Since the concept launch in 2017 we have worked energetically with the outstanding Gifu makers, collaboratively designing and developing a total of over 100 beautiful and useful lifestyle designs for the home, all with compelling international appeal. These unique items all proudly demonstrate the traditional materials and skills that have evolved from Gifu’s unique geography and geology, and are a true celebration of its rich heritage and exceptional craftsmanship.
MESSAGE FROM HAJIME FURUTA
GOVERNOR OF GIFU PREFECTURE, JAPAN
“Gifts from Gifu, the Land of Clear Waters”
The Land of Clear Waters, the Gifu area of Japan is blessed with crystal clear water, flowing through lush forests. The blessings of these clear waters are deeply rooted in our lives, manifesting themselves in our local craftsmanship of woodworks, Mino Washi Japanese paper, cutlery and ceramics.
Traditional craftsmanship of Gifu’s 14 leading manufacturers combined with Mr. Sebastian Conran’s “functional design in everyday life” value produced over 70 product items. All items are proudly showcased at this year’s Sebastian Conran Gifu Collection booth.

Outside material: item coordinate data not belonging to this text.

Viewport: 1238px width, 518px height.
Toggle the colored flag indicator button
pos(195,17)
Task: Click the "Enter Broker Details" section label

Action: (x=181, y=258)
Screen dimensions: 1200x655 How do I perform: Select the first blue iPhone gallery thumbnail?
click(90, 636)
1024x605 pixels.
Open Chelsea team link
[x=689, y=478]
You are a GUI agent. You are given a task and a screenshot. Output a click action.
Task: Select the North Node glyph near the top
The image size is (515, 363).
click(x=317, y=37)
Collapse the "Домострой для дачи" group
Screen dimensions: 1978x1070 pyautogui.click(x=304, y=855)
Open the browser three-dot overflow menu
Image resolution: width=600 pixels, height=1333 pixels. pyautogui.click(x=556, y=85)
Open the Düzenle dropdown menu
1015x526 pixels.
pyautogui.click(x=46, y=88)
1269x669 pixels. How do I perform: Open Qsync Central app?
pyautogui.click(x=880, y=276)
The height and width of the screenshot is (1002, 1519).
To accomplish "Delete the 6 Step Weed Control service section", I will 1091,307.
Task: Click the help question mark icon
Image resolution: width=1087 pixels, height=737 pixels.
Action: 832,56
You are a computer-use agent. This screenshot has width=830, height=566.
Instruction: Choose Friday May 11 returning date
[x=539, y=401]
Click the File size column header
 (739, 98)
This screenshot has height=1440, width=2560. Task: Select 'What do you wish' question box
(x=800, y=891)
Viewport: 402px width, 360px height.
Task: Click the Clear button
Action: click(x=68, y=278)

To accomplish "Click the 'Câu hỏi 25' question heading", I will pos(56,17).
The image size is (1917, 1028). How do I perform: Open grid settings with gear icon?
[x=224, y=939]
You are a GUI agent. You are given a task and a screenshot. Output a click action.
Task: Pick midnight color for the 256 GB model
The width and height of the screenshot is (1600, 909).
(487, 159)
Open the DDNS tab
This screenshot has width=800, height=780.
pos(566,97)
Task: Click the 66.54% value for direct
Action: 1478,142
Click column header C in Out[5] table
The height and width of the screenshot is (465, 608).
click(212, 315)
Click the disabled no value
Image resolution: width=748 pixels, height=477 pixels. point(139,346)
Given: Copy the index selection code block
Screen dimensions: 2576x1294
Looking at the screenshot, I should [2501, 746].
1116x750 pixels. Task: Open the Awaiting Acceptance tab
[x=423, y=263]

I hope that you enjoy this fine collection; a great example of “Japanese spirit combined with contemporary flair” and truly “Gifts from Gifu, the Land of Clear Waters” born of a fusion between East and West.
LEGACY OF CRAFTS IN GIFU PREFECTURE
With forest occupying more than 80% of the land, Gifu’s abundant resources and wealth of unique craftsmanship has resulted in a variety of wood products being produced in the region.
Traditional techniques have been passed down through generations resulting in advanced carpentry skills that are used to make a wide range of wooden products today, from the finger-jointed masu boxes of Ogaki to the furniture of the Hida region.
With a history spanning over 1,300 years, Mino-Yaki is traditional Japanese pottery that originated in the Tono region of Gifu. Made using unique raw materials of exceptionally high quality, Mino Yaki’s tiles, plates and other items have been Japan’s leading ceramics export for many years and have a global reputation for both elegance and functionality.
The creation of Mino Washi paper is a traditional craft of Gifu with an impressive history of over 1,300 years. Made in the beautiful town of Mino, the paper is renowned for its softness, strength and beauty. Today it is still made using the same methods that have been passed down over centuries and in November 2014 the traditional papermaking craftsmanship of ‘Hon Mino Shi’ was added to UNESCO’s Intangible Cultural Heritage list.
For almost 800 years Seki has been home to many of Japan’s most celebrated swordsmiths and the city prospered as a renowned centre for the production of katana swords which were highly valued by the samurai. Times may have changed, but the same principles and techniques are still applied today in order to produce high quality products for domestic use such as knives, scissors and nail clippers.